> _ACTIONS TO TAKE_:
(A) For the post about ultrasonic sensors, decide whether each statement agrees with it. Answer yes or no for each, and quote the words that decide it. (i) The NXT sensor sends out infrasonic sound waves. (ii) IR light reflectance works better, but only at small distances. (iii) Cloth tends to absorb sound waves.
(B) In the listing, switch "icon" to "symbol" in everything from the line that contains "Task: Click the" down to the line that contains "will click(x=219, y=20).". Give back only those lines, with nothing else changed.

──────── TEXT SHOWN ────────

This is not a great diagram, but hope to get the idea across.


Not to be rude, but the NXT sensor is actually a ultrasonic sensor, as in it sends ultrasonic sound waves out as opposed to the infrasonic usually used be actual sonar sensors.

Yes, Ultrasonic sensors such as these do have problems getting a distance on a curved or angled surface, as it bounces the sound waves off at an angle, away from the sensor. This is problematic, because the sensor gauges distance by how long it takes the sound it shot out to bounce back to it. This is a problem with practically all Ultrasonic sensors, especially the LEGO ones. IR Light reflectance works better, but only at small distances. As you said, Laser Rangers are by far the best, but are usually too exspensive for the common person (and kinda dangerous). The kind of sonar on submarines and such have many, many transmitters and receivers, so it is virtually surrounded by sound. Also, things such a cloth tend to absorb sound waves, causing NONE to be returned.

──────── EXTRACTED INFORMATION ────────

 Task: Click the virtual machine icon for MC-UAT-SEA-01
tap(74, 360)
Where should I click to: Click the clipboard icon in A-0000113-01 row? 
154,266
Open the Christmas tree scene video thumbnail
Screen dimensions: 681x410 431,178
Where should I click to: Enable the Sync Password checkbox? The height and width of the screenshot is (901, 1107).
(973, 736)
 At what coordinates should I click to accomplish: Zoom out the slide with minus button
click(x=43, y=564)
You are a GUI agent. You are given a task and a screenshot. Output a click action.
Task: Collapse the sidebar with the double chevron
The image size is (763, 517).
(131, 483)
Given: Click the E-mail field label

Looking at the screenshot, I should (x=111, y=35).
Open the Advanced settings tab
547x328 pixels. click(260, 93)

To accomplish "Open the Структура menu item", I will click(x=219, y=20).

────────
──────── EXTRACTED INFORMATION ────────

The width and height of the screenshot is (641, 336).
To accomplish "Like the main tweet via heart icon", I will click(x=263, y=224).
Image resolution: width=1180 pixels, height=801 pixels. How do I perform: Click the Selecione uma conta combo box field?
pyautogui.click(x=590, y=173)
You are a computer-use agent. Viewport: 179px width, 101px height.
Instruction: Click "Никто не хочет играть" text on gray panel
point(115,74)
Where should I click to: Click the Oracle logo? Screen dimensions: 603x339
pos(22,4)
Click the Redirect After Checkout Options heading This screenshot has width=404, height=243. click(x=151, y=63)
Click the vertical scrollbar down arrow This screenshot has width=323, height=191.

────────
──────── EXTRACTED INFORMATION ────────

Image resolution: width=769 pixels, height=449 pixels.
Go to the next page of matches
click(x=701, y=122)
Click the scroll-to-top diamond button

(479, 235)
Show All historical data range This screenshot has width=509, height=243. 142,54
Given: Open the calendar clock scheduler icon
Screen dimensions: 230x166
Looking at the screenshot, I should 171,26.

────────

> _SOLUTIONS TO THE PROBLEMS_:
(A)
(i) No: "it sends ultrasonic sound waves out as opposed to the infrasonic usually used be actual sonar sensors"
(ii) Yes: "IR Light reflectance works better, but only at small distances."
(iii) Yes: "things such a cloth tend to absorb sound waves, causing NONE to be returned."

(B)
 Task: Click the virtual machine symbol for MC-UAT-SEA-01
tap(74, 360)
Where should I click to: Click the clipboard symbol in A-0000113-01 row? 
154,266
Open the Christmas tree scene video thumbnail
Screen dimensions: 681x410 431,178
Where should I click to: Enable the Sync Password checkbox? The height and width of the screenshot is (901, 1107).
(973, 736)
 At what coordinates should I click to accomplish: Zoom out the slide with minus button
click(x=43, y=564)
You are a GUI agent. You are given a task and a screenshot. Output a click action.
Task: Collapse the sidebar with the double chevron
The image size is (763, 517).
(131, 483)
Given: Click the E-mail field label

Looking at the screenshot, I should (x=111, y=35).
Open the Advanced settings tab
547x328 pixels. click(260, 93)

To accomplish "Open the Структура menu item", I will click(x=219, y=20).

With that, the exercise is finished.